O HUMANISMO AUSENTE NA FORMAÇÃO MÉDICA

Nos meus trinta e um anos de profissão, mais os seis da formação em medicina, quando nos defrontamos com a morte logo nas primeiras aulas de anatomia, percebia nos colegas e depois nos alunos, na condição de professor de medicina, um comportamento dual que viria a se prolongar pelo resto das suas vidas e carreiras.

Nessas aulas, demonstravam uma certa repugnância, evitando ao máximo uma maior aproximação com as peças anatômicas ou o prolongamento de seus estudos práticos com elas, muitas vezes expressando algum comentário religioso, filosófico ou de cunho social, a respeito da suposta pessoa que ali se encontrava em forma de cadáver.

Outros, na sua grande maioria, talvez pela situação de entusiasmo em ter galgado sucesso num curso tão concorrido e valorizado pela sociedade, encarava de forma indiferente, tratando como se fosse um material qualquer de estudos, algumas vezes (ainda bem que poucas), até assumindo um comportamento jocoso e desrespeitoso, como nas famosas histórias conhecidas de estudantes que simulam jogos de bola com crânios humanos ou colocação de partes anatômicas, como o pênis, nas bolsas das colegas.

Tal comportamento dual continua persistindo, significativamente, nas relações dos médicos com a morte e o morrer, consubstanciadas através de pacientes graves, em estado terminal ou nos chamados cuidados paliativos.

Evidente que a natureza da relação é diferente no seu modo de expressão.

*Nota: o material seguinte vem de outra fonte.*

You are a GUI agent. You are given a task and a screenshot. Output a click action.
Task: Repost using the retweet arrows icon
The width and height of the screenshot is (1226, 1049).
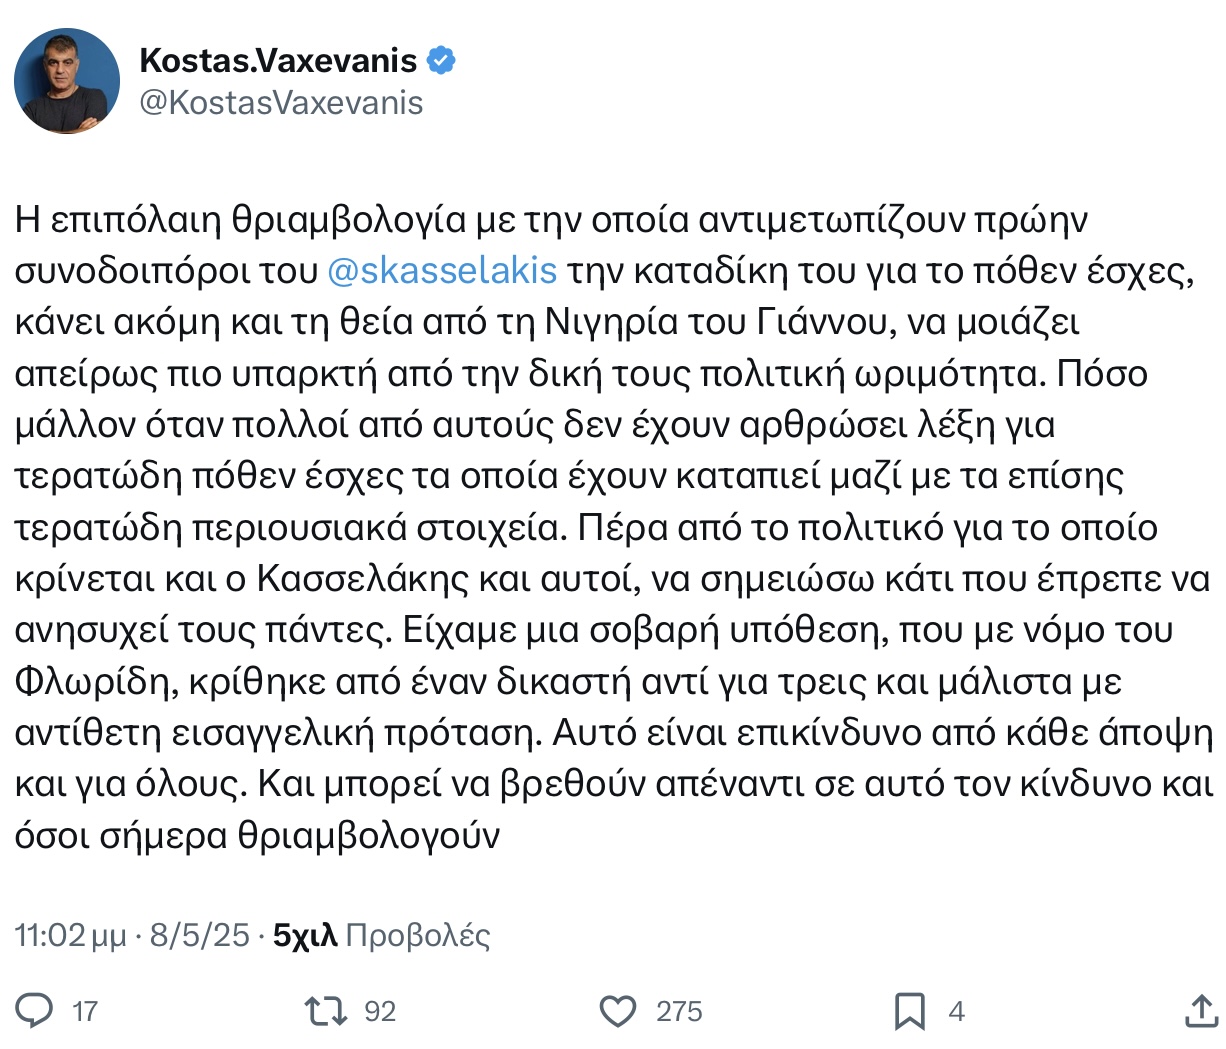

Agora os médicos assumem as seguintes posturas: ou continuam indiferentes à situação em sí, dessa vez tratando como se fosse um acontecimento corriqueiro de trabalho, digamos um acidente, o que pode levar a uma negligência ou imprudência nos procedimentos protocolares de atendimento à emergência ou assumem uma postura de inconformação e pesar, às vezes tão intensas que chegam à uma condição de sofrimento importante e que podem induzir ao prolongamento inadequado de procedimentos dispensáveis e inócuos, muitas vezes prejudiciais ao paciente e ao seu momento de morte.

Referida constatação trás à superfície do entendimento psicossocial, algumas das explicações e razões para tais comportamentos, e que leva à convicção da necessidade premente da inserção, nos cursos de medicina, de disciplinas humanísticas como sociologia e filosofia, que tratem do tema de forma tão transparente, profunda e educativa, como devem ser os temas ligados ao processo vida morte.